I am a musician who became a pastor, which means, by definition, I am a scatter-brained person who has a lot of responsibilities. Over the years of my ministry, I have spent countless days both frustrated and overwhelmed about getting done what needs to be done and I have felt the weight of anxiety over forgetting an important task or being a slave to the urgent.
To remedy this, my wife bought me planner in order to have a maintain tasks while being mindful of the time I have to accomplish them. This helped, but only marginally because it did not provide a mental categorical framework for all the different areas of my life that I needed to juggle. Add all of those things to the ever-busy calendar of a family with four kids and you have a recipe for problems.
Enter Tim Challies’ new book Do More Better. Prior to reading this book, I would have said that productivity meant “getting the most amount of things done in a given time with quality.” And I would never have defined it outside of my job. Through this work, however, Challies completely reframed my thinking about what productivity is and how to accomplish it.
The beauty of Challies’ approach to productivity is not in the “how-tos,” but rather in the “whats and whys.” Instead of defining productivity as “getting stuff done” he defines it in terms of G0d-centered work for God’s glory and the good of others. He puts it this way:
Productivity is effectively stewarding my gifts, talents, time, energy, and enthusiasm for the good of others and the glory of God (16).
It is only when we understand and embrace this idea of productivity that we can truly move forward in our tasks.
Unique to Challies’ book is how he helps categorize our crazy lives and give them purpose. By suggesting that we label all of our responsibilities and put them into categories is helpful, especially for men who tend to compartmentalize things more. Once our lives are categorized he guides the reader through on discovering our purpose for those categories. Those purposes, then, drive what we do in order to maximize our productivity for the glory of God.
Those categories are then used as the grid for everything else we do. Whether it be a calendar, a to-do list, or a digital file cabinet, everything is funneled through these categories. It sounds confusing, but I promise you that Challies is skilled in his ability to communicate his system.

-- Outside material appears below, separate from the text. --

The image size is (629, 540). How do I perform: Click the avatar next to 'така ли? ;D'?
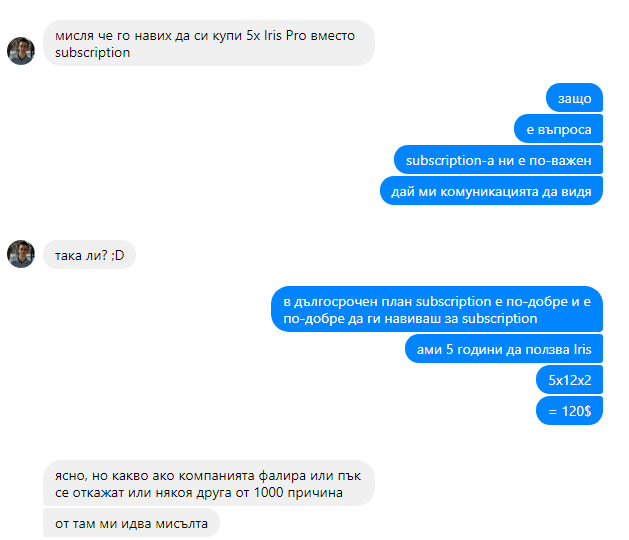21,254
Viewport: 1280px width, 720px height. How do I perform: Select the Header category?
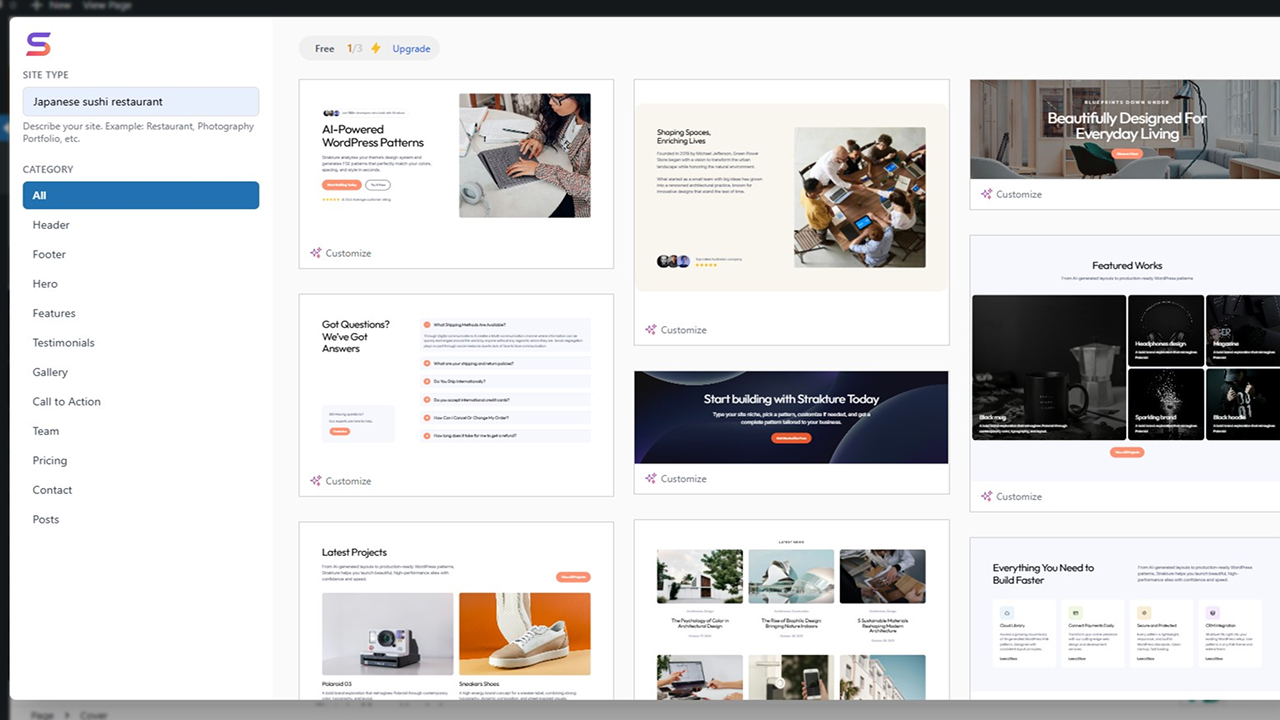click(51, 225)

From there, he guides you through various programs, or apps, and suggests ways in which you can get better organized so that you can be doing more good for others and for God. It is in this section that the book probably has its biggest weakness: the dependence on technology. I love technology. I live my life on my phone, iPad, and computer. However, there are two immediate potential problems with this method: First, though he does briefly cover how to do this method with notebooks and pens, it would be much more difficult to follow through in this way, especially in the chapter on digital storage. This book is targeted to people who are somewhat tech savy and can navigate in and out of various apps to accomplish things. Second, because it is tech-heavy, I fear that it will become obsolete in ten to twenty years. With the transient nature of technology these days, unless certain tech companies keep up, new and better systems will come along. However, I can see how the principles will more than likely stand the test of time. Therefore, these criticisms should be taken with a grain of salt.
Though Do More Better is not destined to become a classic, it does provide some very insightful benefits for the reader. If the book only contained the chapters on redefining productivity and formulating purpose, it would be well worth the money to get this book. I’m grateful for Challies’ latest contribution to the publishing world and look forward to years of productivity for the glory of God and the good of others.